== Segment start ==

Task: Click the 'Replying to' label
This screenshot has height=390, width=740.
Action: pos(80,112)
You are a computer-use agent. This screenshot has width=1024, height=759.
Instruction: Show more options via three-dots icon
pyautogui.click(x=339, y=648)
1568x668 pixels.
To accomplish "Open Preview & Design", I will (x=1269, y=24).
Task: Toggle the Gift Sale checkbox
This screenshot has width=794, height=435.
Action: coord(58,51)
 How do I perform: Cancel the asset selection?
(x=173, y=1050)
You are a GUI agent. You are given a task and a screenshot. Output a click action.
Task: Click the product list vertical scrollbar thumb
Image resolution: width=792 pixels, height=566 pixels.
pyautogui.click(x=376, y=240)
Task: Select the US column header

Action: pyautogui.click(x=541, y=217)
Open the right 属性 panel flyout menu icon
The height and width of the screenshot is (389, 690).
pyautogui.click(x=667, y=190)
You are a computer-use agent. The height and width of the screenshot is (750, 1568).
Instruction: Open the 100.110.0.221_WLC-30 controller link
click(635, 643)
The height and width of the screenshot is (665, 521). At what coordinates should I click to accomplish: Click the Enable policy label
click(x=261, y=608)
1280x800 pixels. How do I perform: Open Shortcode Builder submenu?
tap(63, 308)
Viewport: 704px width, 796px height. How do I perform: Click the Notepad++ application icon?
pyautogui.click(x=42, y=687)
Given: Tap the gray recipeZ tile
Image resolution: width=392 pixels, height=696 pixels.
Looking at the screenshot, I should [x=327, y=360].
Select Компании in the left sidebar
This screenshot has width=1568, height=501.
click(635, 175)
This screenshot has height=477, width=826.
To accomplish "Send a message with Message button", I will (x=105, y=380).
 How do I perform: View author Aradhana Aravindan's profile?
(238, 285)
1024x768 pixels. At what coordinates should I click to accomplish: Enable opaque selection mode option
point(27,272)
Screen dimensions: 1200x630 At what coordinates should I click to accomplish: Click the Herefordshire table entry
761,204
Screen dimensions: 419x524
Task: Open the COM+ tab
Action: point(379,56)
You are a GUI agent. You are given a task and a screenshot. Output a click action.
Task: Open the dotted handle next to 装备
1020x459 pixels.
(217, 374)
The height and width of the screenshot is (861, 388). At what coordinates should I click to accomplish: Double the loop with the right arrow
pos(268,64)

== Segment end ==

→ Work instruction: If a line of the entries above holds the word "will", count it; report only how many such lines there are.

→ Exercise output: 2